== Reading passage ==

1. ¹Frauenklinik der Friedrich-Schiller-Universität, Jena, Germany
2. ²Institut für Pathologie, Klinikum der Friedrich-Schiller-Universität, Jena, Germany
3. ³Gynäkologische Praxis, Ulm, Germany

Correspondence: Professor Dr M Dürst, Gynäkologische Molekularbiologie, Frauenklinik der FSU Jena, Bachstrasse 18, Jena 07743, Germany. E-mail: matthias.duerst@med.uni-jena.de

Received 9 May 2007; Revised 25 July 2007; Accepted 1 August 2007; Published online 10 September 2007.

Abstract

Virus integration into the host genome is a characteristic step during cervical carcinogenesis. Experimental data provide evidence that integration could result in increased levels of oncogene (E6/E7) transcripts. This is the first study in which the level of viral transcripts is correlated to the physical state of the viral genome in cervical intraepithelial neoplasia (CIN) and cervical carcinomas (CxCa). Using the APOT-assay integrate-derived transcripts only were detected in 3/28 (11%) CIN and in 28/55 (51%) carcinomas, respectively. The remaining biopsies contained either episome-derived transcripts only or both mRNA species. SybrGreen real time reverse transcriptase–PCR assays were used to quantify viral gene expression for (i) all transcripts initiated from p97, (ii) full-length E6, (iii) E6^*I and (iv) E5 transcripts. E6/E7 transcript levels showed a broad distribution but similar median values irrespective of histopathological grading and physical state of the viral genome. Biopsies with integrate-derived transcripts only generally lacked E5-specific mRNA. Our data do not support the hypothesis that HPV integration invariably results in high levels of oncogene transcripts. Instead, constitutive expression of oncogene transcripts rather than the level of expression appears to be decisive for transformation and the maintenance of the malignant phenotype.

===
== Given data ==

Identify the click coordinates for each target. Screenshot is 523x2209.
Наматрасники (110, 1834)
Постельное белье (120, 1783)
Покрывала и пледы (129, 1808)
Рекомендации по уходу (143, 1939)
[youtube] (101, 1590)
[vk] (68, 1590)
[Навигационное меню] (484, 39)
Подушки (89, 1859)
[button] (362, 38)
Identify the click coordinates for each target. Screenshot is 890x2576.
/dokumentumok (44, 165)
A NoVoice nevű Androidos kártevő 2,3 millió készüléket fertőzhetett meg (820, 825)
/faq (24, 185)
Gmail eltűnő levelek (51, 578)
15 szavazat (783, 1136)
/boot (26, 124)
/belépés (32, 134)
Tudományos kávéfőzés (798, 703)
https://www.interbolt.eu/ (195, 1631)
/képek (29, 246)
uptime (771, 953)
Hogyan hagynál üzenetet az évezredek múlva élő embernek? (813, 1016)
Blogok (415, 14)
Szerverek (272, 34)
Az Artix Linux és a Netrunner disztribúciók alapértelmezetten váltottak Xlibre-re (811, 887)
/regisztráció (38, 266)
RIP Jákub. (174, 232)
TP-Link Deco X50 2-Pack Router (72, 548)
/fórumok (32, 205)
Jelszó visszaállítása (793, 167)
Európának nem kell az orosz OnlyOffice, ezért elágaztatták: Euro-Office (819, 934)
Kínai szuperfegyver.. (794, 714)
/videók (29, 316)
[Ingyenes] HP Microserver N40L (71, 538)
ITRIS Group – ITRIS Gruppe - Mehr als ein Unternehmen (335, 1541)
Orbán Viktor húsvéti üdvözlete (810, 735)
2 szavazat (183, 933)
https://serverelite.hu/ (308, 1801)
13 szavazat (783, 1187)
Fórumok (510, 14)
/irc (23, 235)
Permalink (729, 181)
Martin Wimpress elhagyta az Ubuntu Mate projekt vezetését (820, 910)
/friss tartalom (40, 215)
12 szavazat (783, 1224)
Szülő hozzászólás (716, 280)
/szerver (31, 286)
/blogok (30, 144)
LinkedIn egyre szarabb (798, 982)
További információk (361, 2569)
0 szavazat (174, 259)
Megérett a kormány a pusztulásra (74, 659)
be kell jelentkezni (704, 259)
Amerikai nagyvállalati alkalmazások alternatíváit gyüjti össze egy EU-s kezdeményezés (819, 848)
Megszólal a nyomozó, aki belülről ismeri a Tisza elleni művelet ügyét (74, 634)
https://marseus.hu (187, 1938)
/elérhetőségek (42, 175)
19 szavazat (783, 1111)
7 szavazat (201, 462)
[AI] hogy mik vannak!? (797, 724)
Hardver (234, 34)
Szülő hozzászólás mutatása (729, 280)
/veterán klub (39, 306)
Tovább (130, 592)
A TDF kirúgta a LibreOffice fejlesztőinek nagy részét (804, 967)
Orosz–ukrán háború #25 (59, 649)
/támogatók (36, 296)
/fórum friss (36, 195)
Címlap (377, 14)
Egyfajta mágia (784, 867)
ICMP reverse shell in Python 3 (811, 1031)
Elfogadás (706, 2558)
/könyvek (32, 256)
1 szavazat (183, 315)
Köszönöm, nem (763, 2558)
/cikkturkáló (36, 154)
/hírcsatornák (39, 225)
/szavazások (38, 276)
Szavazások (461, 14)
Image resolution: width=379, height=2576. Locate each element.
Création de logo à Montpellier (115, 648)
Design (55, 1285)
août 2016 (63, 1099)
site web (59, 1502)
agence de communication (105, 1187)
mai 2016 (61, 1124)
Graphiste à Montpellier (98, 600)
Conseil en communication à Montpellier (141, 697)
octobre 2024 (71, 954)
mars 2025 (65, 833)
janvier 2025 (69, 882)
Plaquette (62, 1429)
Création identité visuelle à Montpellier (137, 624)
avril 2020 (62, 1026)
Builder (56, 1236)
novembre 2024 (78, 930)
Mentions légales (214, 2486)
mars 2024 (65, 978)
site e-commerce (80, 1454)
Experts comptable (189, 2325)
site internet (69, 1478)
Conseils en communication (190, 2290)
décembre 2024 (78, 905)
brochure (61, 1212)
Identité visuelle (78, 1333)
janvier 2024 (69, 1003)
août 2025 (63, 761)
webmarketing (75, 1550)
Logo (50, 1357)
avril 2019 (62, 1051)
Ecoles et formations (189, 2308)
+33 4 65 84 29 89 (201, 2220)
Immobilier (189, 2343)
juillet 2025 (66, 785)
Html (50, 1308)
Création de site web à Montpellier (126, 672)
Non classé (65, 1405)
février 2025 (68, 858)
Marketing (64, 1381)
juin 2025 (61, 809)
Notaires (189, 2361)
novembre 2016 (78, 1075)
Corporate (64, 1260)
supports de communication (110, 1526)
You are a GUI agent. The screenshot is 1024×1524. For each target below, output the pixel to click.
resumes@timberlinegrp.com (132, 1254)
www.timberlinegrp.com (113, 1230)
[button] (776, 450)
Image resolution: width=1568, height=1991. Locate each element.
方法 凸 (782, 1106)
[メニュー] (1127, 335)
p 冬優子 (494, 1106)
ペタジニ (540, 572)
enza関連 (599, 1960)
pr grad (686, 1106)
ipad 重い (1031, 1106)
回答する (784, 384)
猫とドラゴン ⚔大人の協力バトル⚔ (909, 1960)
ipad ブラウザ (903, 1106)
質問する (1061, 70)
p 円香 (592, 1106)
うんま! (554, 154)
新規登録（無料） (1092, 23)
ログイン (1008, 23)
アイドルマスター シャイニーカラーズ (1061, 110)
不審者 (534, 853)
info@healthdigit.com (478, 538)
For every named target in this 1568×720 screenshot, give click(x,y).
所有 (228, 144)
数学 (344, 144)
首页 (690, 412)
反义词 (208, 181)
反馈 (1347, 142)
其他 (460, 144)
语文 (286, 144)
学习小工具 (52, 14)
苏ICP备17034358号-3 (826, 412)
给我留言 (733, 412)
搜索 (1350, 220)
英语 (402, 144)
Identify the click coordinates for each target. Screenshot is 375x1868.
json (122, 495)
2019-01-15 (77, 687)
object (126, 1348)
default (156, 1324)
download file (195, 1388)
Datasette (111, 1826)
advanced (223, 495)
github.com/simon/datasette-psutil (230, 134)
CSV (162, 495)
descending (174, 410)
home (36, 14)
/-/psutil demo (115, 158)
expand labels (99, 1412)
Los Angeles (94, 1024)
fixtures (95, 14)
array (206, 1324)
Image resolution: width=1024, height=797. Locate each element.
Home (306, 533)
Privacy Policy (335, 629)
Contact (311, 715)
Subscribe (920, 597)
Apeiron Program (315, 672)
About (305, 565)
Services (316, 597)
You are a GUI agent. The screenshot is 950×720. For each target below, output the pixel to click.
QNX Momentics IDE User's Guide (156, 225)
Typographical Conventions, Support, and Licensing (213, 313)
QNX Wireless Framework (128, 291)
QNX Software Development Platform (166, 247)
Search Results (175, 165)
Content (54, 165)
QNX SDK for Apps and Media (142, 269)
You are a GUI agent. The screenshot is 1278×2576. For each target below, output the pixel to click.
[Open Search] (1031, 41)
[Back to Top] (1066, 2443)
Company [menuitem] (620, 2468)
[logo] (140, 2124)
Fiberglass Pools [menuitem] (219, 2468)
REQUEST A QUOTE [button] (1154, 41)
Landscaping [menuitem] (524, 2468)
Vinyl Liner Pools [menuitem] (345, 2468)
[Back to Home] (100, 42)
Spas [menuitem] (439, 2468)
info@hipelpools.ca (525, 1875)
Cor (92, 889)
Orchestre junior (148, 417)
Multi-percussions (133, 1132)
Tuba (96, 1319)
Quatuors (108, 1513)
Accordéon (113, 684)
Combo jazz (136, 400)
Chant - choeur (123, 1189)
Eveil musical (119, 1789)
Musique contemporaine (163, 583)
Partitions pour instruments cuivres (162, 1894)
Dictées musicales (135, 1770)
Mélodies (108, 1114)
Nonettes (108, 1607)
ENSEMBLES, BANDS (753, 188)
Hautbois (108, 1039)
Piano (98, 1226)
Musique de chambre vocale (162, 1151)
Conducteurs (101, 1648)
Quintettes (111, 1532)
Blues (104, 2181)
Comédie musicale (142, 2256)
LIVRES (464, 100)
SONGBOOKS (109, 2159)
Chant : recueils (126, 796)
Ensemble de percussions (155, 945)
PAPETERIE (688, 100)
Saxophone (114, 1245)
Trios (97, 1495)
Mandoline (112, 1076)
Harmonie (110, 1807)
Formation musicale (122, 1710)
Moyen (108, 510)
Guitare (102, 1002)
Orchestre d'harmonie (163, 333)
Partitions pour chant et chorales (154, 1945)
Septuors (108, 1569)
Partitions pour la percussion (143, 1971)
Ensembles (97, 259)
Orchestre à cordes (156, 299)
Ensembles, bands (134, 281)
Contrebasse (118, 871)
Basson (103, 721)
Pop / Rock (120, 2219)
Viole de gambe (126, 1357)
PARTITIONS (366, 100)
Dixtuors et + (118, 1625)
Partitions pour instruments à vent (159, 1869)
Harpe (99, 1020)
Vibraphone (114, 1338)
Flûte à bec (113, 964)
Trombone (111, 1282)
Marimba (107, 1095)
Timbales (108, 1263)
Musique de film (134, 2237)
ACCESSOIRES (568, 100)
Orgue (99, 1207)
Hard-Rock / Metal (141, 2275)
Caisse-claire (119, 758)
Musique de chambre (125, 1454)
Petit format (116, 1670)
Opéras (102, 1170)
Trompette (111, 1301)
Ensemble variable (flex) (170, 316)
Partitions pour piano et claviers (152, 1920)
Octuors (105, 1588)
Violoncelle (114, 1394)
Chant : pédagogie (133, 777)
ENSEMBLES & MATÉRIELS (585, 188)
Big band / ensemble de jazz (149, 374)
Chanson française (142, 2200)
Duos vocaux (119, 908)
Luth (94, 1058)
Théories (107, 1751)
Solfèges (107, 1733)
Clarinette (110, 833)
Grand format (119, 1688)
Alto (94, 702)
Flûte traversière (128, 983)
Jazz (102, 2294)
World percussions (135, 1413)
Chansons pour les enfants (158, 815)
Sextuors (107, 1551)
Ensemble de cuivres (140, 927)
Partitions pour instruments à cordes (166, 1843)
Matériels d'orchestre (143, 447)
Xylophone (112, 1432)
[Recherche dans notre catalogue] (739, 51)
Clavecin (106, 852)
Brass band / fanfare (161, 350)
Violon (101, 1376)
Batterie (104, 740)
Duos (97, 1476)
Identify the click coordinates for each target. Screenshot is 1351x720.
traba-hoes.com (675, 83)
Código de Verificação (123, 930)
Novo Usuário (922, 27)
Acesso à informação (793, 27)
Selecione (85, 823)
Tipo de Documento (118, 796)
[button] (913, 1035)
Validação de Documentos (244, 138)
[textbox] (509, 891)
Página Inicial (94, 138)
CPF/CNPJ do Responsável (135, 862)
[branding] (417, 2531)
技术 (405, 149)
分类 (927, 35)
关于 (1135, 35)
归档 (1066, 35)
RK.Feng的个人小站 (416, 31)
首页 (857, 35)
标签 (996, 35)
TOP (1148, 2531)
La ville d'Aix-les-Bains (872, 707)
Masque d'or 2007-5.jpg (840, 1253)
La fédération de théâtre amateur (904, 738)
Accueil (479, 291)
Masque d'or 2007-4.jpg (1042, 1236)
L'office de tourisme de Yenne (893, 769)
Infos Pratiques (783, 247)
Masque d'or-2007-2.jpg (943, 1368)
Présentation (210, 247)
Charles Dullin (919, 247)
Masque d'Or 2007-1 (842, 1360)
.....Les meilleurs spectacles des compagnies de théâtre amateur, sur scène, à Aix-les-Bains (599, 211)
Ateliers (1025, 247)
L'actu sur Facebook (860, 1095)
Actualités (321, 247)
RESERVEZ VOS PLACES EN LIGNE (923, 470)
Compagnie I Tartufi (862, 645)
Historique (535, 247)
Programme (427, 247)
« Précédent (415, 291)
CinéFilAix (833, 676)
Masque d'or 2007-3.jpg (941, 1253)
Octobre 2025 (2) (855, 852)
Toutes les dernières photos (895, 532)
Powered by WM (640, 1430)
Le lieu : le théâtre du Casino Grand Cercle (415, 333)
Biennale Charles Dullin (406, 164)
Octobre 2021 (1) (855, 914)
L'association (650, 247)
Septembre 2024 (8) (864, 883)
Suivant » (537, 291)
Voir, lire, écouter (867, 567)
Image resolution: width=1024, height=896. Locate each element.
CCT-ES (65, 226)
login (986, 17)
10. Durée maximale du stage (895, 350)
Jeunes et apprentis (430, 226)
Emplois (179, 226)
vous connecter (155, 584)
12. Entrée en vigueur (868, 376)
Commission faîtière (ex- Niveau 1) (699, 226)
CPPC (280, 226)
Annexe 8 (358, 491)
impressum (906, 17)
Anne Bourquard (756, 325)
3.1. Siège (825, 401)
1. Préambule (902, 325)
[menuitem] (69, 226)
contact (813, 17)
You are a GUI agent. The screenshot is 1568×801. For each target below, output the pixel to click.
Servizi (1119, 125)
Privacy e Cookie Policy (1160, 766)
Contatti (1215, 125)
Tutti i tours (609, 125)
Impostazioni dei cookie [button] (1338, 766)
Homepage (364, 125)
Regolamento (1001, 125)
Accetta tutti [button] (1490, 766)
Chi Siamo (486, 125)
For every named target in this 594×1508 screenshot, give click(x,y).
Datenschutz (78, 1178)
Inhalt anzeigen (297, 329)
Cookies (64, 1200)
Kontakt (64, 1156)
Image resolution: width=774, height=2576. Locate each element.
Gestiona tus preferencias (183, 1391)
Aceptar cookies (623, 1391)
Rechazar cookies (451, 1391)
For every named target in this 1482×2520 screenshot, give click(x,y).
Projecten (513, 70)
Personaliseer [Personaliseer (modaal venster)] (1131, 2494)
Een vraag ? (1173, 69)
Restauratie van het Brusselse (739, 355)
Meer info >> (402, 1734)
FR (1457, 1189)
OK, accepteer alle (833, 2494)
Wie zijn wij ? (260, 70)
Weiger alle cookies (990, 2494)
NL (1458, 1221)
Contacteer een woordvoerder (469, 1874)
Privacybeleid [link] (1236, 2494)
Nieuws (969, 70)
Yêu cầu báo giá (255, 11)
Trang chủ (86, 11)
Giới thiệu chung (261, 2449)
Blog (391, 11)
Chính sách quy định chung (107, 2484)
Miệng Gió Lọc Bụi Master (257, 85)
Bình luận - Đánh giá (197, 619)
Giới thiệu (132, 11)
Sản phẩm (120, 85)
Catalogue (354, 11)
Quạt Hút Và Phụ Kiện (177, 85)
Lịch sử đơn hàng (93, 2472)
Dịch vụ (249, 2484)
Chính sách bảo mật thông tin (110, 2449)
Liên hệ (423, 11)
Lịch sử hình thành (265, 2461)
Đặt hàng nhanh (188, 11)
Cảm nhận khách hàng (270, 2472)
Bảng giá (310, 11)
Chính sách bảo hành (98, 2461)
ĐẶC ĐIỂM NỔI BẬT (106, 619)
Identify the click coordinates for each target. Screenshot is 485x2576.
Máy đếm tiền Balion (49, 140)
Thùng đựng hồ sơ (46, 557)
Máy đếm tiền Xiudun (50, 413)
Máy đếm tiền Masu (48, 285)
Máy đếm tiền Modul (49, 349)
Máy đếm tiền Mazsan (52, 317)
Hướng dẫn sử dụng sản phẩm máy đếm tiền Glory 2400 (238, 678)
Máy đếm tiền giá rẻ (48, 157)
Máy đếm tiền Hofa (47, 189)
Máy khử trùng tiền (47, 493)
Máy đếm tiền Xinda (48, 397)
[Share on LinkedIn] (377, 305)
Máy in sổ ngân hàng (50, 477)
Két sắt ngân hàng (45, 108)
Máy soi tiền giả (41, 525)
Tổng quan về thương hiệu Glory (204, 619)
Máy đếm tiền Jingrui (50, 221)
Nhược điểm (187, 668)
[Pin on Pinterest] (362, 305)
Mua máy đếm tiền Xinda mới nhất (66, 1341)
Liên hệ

===

Complete the following
1. In the HPV abstract, copy the part from "1. ¹Frauenklinik der" up to and including "Published online 10 September 2007.", swapping "Germany" for "Deutschland".
2. Answer these questions from the HPV abstract:
(a) On what date was the paper accepted?
(b) In what proportion of carcinomas were only integrate-derived transcripts detected?
(c) What did biopsies with only integrate-derived transcripts generally lack?
3. List every kind of viral transcript that the HPV abstract says the real time reverse transcriptase–PCR assays quantified.
Answer using only the HPV abstract.

Replies
1.
1. ¹Frauenklinik der Friedrich-Schiller-Universität, Jena, Deutschland
2. ²Institut für Pathologie, Klinikum der Friedrich-Schiller-Universität, Jena, Deutschland
3. ³Gynäkologische Praxis, Ulm, Deutschland

Correspondence: Professor Dr M Dürst, Gynäkologische Molekularbiologie, Frauenklinik der FSU Jena, Bachstrasse 18, Jena 07743, Deutschland. E-mail: matthias.duerst@med.uni-jena.de

Received 9 May 2007; Revised 25 July 2007; Accepted 1 August 2007; Published online 10 September 2007.

2.
(a) 1 August 2007
(b) 28/55 (51%)
(c) E5-specific mRNA

3.
- All transcripts initiated from p97
- Full-length E6
- E6^*I
- E5 transcripts